Они сели на скамеечку, стоявшую у края обрыва, и мистер Драм показал Гиллону Восточное Манго и Западное Манго, как вдруг, словно из-под земли, перед ними выросло несколько стариков с костлявыми лицами и жесткими глазами.
– А ну, убирайтесь со скамейки! – сказал один из них.
– Это только для верхняков.
Но Том Драм пояснил, что перед ними человек, который раскроил физиономию Энди Беггу, и они сразу переменили тон: все дело-то ведь было лишь в том, что они очень оберегали свои привилегии, завоеванные тяжким трудом под землей. Здесь, в Верхнем поселке, дома были больше, воздух чище и вода свежее.
– Там, под горой, живут низовики. Никудышный народ, – сказал другой старик, не обращая внимания на то, что тут были Драмы. – Сырой ряд – у самой реки, Гнилой ряд – вниз по откосу, ну, и еще Шахтерский ряд – этот немного получше.
– Пьяницы, бунтовщики, задиры – ни с кем ладить не могут.
Тут Гиллон узнал, что верхняки и низовики даже сидят раздельно в питманговской Вольной церкви.

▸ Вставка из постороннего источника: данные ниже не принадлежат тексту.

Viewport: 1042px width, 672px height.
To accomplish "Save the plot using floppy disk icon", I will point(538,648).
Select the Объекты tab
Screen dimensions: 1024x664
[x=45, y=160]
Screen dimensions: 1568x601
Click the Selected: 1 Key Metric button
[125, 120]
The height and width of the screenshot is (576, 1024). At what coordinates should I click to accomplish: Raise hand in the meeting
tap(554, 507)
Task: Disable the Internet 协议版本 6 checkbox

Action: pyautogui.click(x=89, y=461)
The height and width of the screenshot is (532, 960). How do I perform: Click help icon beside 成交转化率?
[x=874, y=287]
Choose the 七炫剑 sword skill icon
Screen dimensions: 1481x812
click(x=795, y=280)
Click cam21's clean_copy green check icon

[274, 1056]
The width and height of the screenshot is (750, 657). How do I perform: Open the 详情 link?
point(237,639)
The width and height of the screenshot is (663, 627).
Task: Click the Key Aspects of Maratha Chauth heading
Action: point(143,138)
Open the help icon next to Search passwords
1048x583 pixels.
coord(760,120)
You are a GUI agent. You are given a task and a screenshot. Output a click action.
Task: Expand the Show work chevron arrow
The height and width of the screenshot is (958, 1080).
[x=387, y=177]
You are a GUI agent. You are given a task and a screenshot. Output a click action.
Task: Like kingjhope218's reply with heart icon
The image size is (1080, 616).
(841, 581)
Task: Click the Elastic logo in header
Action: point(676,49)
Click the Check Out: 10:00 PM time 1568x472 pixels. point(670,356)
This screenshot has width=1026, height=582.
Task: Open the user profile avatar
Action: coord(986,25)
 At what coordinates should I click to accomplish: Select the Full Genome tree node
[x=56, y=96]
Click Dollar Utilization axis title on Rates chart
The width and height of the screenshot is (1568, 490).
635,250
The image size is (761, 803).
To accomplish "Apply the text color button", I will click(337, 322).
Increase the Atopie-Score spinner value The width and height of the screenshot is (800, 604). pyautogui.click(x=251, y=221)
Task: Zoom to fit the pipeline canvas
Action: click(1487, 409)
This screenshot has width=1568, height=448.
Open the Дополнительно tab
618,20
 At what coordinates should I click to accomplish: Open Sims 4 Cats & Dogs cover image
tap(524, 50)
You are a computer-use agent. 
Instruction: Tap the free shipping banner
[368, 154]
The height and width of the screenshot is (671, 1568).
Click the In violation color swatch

– Мы с ними не кланяемся, а они с нами не разговаривают, – сказал другой старик-углекоп. – Духу у них не хватает.
Ниже Верхнего поселка и выше Нижнего, как раз между ними, пролегала огромная ярко-зеленая пустошь, которая официально именовалась Парком, пожалованным леди Джейн Тошманго углекопам для отдыха, а неофициально – уже свыше столетия – была известна как Спортивное поле. На одном краю этой пустоши в фургонах со сводчатым верхом жила колония цыган – питманговских цыган, и Гиллон увидел ткачей, сидевших у своих станков за работой.
– Здесь у нас устраивают ярмарки, здесь же рынок, здесь бывает и цирк, и скачки, – сказал Том Драм, – и, как видишь, есть место и для футбола, и для регби, и для крикета.
– И для метания колец. Ничего нет лучше, как после работы в шахте пометать кольца.
Все согласились с тем, что метание колец – самая расчудесная игра.
Гиллону стало ясно, что Спортивное поле как раз и есть та отдушина, которая делает более или менее сносной жизнь в Питманго: здесь простор для детей, здесь молодые люди могут растратить избыток энергии, если таковая у них еще осталась после работы в шахте. Но смотрел он сейчас не на Спортивное поле, а ниже, туда, где за Нижним поселком река Питманго прокладывала себе путь по долине и где под здоровенными вращающимися колесами зияли первые шахтные колодцы. За ними высился террикон шлака – дымящийся отвал, черные склоны которого курились, и дым заволакивал все вокруг своим удушливым дыханием.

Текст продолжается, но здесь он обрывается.